▶ **AIM OF THE EXERCISE**
Repeat the lines of the data below word for word, from the line containing "Screen dimensions: 955x537" up to and including the line containing "point(622,439)".

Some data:
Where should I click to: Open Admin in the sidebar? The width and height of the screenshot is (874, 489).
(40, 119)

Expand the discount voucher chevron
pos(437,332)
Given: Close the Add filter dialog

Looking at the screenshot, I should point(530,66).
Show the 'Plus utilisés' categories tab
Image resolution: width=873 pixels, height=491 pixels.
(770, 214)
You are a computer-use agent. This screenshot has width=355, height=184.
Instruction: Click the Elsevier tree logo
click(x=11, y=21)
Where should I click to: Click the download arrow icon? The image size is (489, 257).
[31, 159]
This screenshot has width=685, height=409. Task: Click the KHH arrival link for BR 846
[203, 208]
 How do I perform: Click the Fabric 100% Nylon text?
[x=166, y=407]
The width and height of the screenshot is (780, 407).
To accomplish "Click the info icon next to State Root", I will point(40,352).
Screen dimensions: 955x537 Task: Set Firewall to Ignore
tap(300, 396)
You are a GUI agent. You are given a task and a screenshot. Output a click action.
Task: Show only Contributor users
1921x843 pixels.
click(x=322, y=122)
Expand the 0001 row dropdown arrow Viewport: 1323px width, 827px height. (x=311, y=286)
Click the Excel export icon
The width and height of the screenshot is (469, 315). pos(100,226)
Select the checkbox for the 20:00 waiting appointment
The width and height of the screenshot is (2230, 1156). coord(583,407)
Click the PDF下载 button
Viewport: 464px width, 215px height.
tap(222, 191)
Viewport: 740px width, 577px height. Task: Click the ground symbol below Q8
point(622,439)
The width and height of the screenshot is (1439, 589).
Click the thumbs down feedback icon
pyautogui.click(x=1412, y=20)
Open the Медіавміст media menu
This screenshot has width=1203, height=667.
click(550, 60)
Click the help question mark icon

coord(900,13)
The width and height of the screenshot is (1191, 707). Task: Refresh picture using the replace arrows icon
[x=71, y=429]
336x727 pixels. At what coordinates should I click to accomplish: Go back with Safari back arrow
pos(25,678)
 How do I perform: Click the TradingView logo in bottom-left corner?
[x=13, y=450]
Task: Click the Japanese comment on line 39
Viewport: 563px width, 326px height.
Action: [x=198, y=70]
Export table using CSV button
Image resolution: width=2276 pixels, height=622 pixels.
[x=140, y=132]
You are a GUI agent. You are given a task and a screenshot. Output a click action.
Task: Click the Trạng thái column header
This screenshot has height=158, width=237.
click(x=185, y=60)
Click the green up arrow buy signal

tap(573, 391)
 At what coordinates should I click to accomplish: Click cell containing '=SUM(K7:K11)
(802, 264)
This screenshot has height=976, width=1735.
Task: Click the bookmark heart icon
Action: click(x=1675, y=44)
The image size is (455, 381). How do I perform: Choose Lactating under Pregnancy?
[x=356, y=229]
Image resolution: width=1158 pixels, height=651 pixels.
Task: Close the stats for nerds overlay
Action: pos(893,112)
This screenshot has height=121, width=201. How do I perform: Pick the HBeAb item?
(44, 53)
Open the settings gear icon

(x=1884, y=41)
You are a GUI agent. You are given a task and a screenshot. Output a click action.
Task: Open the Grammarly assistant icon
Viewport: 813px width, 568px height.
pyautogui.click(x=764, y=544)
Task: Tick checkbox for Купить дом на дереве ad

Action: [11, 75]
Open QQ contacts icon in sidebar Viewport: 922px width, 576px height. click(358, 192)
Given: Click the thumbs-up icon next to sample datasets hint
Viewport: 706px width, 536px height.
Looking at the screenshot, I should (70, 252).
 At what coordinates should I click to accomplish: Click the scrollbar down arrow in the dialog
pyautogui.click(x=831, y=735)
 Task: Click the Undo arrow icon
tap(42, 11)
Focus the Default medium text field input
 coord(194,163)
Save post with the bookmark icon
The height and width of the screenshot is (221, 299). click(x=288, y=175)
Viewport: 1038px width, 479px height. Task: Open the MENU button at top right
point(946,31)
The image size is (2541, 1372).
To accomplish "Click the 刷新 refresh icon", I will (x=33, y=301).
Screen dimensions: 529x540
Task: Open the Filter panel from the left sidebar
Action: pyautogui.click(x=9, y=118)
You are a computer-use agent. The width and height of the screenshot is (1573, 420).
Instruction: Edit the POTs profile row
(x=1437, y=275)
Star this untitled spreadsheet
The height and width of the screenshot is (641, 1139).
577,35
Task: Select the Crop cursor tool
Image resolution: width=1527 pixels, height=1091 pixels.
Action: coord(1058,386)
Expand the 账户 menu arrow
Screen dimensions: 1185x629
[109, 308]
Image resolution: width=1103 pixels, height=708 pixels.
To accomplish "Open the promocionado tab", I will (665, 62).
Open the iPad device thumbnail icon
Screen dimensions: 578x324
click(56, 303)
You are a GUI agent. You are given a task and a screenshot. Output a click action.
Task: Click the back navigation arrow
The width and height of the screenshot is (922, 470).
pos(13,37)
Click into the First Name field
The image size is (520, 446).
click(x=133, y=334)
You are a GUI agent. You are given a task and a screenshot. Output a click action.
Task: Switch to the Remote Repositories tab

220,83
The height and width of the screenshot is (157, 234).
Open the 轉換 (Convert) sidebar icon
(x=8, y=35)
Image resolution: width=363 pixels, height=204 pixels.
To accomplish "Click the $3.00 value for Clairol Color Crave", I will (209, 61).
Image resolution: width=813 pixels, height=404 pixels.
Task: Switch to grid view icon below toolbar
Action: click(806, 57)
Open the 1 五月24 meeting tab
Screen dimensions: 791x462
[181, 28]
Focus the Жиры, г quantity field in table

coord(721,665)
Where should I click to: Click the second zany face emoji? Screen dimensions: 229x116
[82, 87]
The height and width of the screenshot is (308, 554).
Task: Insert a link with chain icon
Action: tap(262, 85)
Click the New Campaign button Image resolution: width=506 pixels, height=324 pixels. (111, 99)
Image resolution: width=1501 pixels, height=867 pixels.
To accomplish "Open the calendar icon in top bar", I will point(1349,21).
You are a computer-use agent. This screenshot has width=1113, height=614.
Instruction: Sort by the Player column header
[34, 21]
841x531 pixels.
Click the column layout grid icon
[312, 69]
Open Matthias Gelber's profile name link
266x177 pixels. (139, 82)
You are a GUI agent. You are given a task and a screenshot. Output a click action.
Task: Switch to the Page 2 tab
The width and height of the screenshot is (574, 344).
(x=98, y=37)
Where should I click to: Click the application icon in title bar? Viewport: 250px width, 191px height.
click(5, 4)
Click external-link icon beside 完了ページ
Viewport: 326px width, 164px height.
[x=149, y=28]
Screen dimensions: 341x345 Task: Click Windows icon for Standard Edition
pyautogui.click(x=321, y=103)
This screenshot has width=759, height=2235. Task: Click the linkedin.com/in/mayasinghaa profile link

▶ **WORKED SOLUTION**
Screen dimensions: 955x537 Task: Set Firewall to Ignore
tap(300, 396)
You are a GUI agent. You are given a task and a screenshot. Output a click action.
Task: Show only Contributor users
1921x843 pixels.
click(x=322, y=122)
Expand the 0001 row dropdown arrow Viewport: 1323px width, 827px height. (x=311, y=286)
Click the Excel export icon
The width and height of the screenshot is (469, 315). pos(100,226)
Select the checkbox for the 20:00 waiting appointment
The width and height of the screenshot is (2230, 1156). coord(583,407)
Click the PDF下载 button
Viewport: 464px width, 215px height.
tap(222, 191)
Viewport: 740px width, 577px height. Task: Click the ground symbol below Q8
point(622,439)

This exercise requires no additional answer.